== PASSAGE GIVEN
Kristin Hovious 23:07
Well, I think the first place that we as adults get hung up is being willing to have our children, whether it's our students or our children, see us making a mistake for a while, it hasn't been really until recently that my husband and I have strong conversations right where We don't agree with things in front of the kids, because they sometimes, they have, they now trust that we're going to come back together no matter what we say. And sometimes there's this concern of, oh no. I could see it in Julian's face, like, are you Oh no. So I think that there is this idea sometimes that we have to have this facade of adults have it all together. And really the opposite, in my experience, is true. In my belief is true that them that when our children see adults, be able to make mistakes and recover from mistakes and share the power of a heartfelt reconnection apology, because it's not just sorry, right? That's important, and it's not a walk over there and say you're sorry. No, I there was a lot of that I remember sort of, I have an older brother, but he's six years older than I am, so I can remember that I'm sorry, and feeling that it wasn't real, right? And knowing that it wasn't real. And so dad actually did. More damage to our relationship, our sibling relationship, than it did good. So I think that you said this already, we want to. We want to rush and get through things. And so if the apology could be really fast, then fine. So that's the second thing. Is that we want to rush and and this stuff takes time. It takes time to find your words, because first you have to not be mad. And there's a it's probably that when you did something that's that was damaging to the relationship, you did it when you were mad, so you have to calm down first before you can even recognize and have awareness that, oh, man, what I just said that was probably hurtful, because it's really hard to be empathetic when you're so mad. And

Casey O'Roarty 25:48
don't you think also, like, I think, yes, and we feel like it has, we have to recover so fast, and we don't, you don't listeners, listen to us. It's okay, even if it's the next day, even if it's the afternoon after school, after having a tough morning, right? It's the power is. It's not about like some quick turnaround.
====
STATED EXERCISE 1
In the transcript, how many years older than the speaker is her older brother?
STATED EXERCISE 2
Rewrite the stretch of rows from the line containing "The image size is (948, 529)." through the end of the rows, requests included, and increase every coordinate in the answers by 146. Leave the pictures out of the answer.
== DATA PROVIDED
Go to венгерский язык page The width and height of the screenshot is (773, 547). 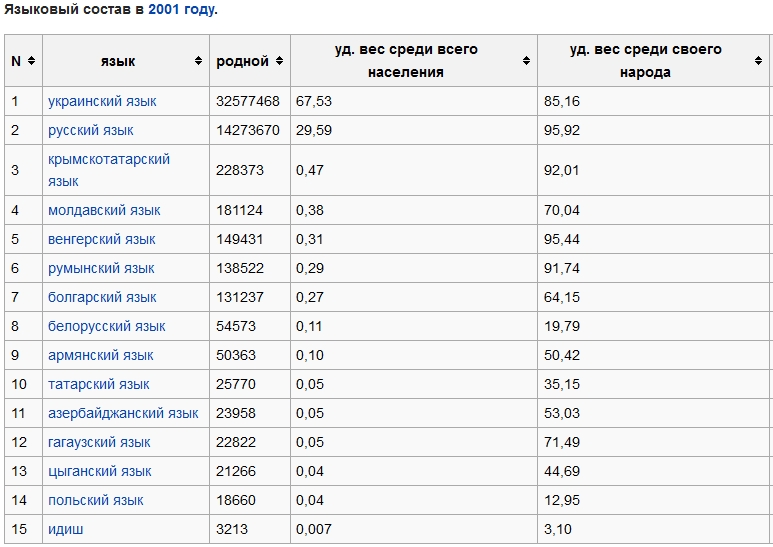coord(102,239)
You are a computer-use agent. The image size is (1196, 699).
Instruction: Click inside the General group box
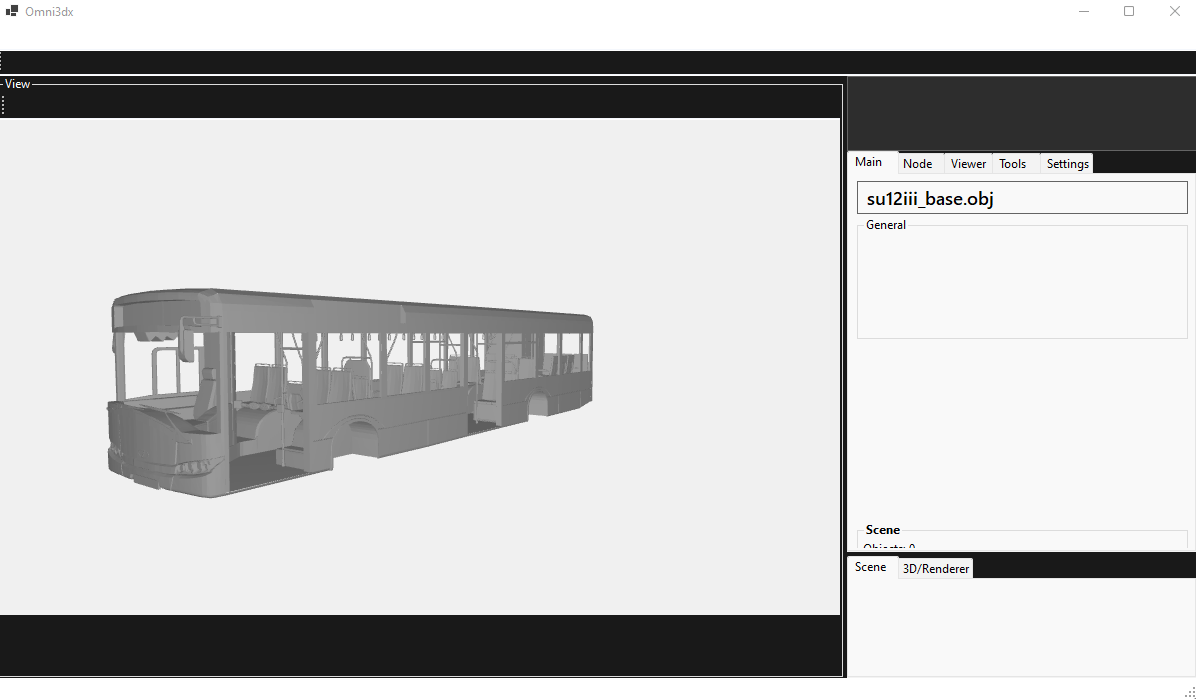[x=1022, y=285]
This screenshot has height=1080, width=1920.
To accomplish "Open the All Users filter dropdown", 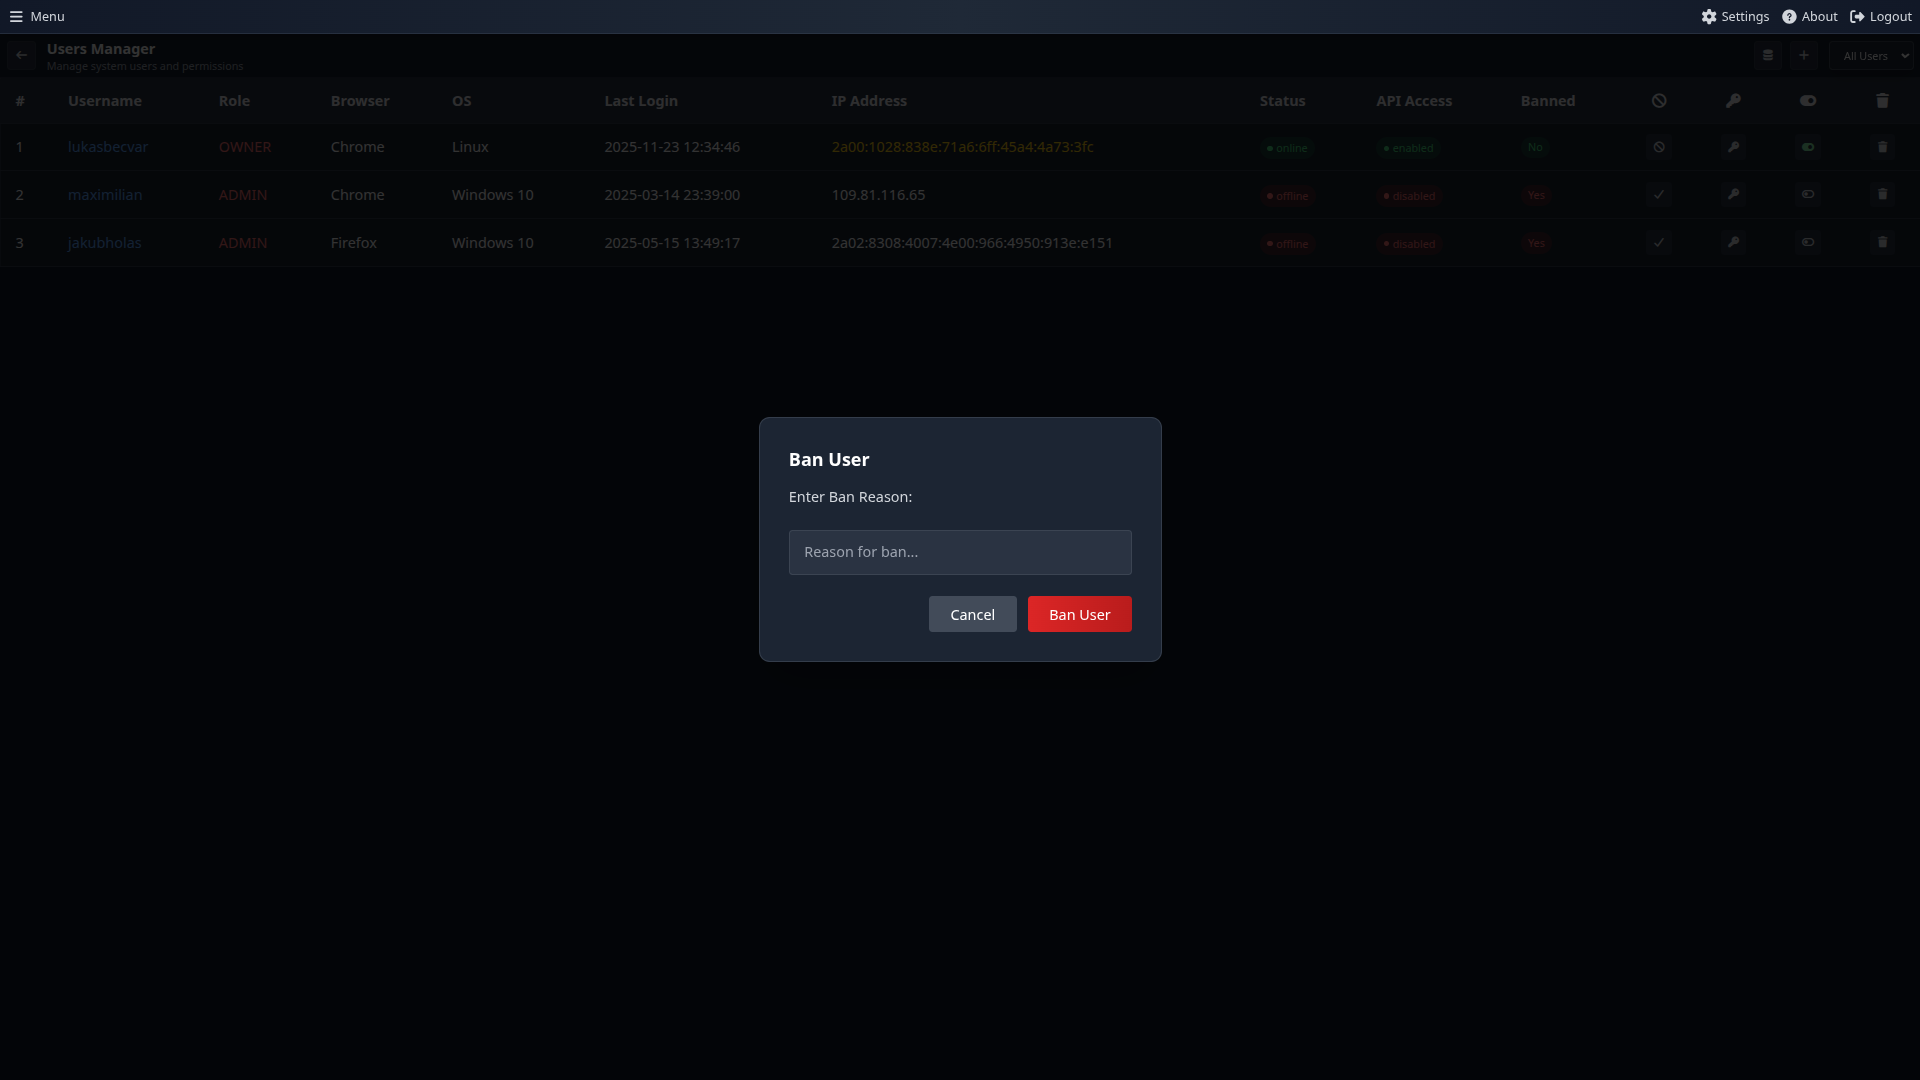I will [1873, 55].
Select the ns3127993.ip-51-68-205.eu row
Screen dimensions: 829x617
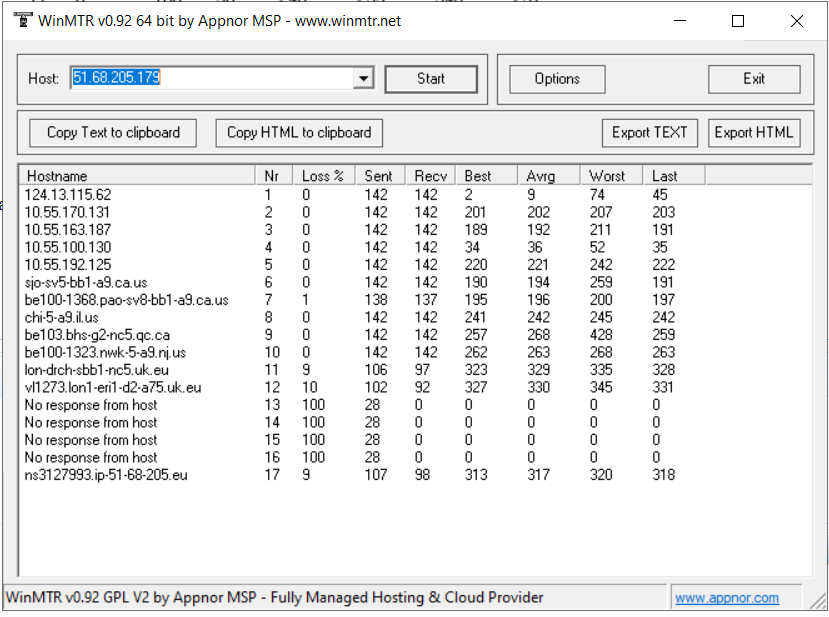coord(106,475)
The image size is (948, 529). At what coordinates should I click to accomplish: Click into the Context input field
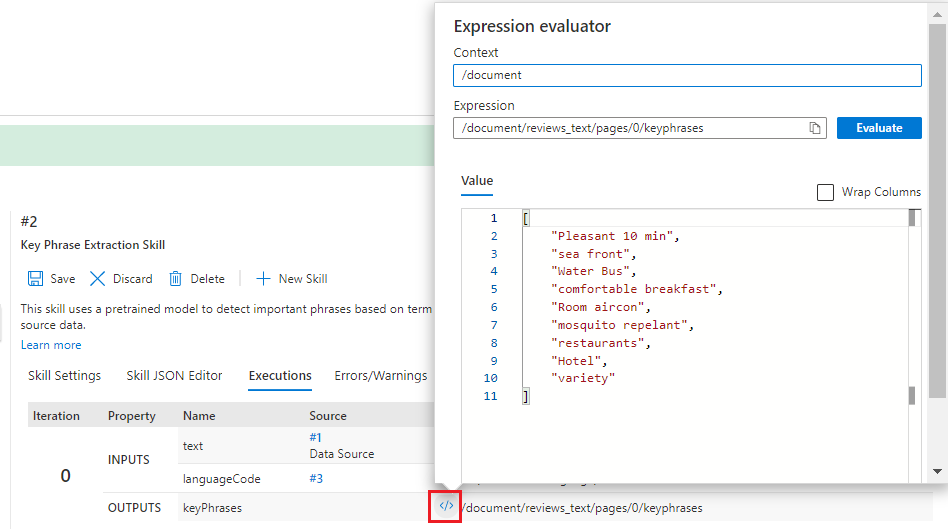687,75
====
WORKED SOLUTION 1
Six years.

WORKED SOLUTION 2
The image size is (948, 529). At what coordinates should I click to accomplish: Click into the Context input field
833,221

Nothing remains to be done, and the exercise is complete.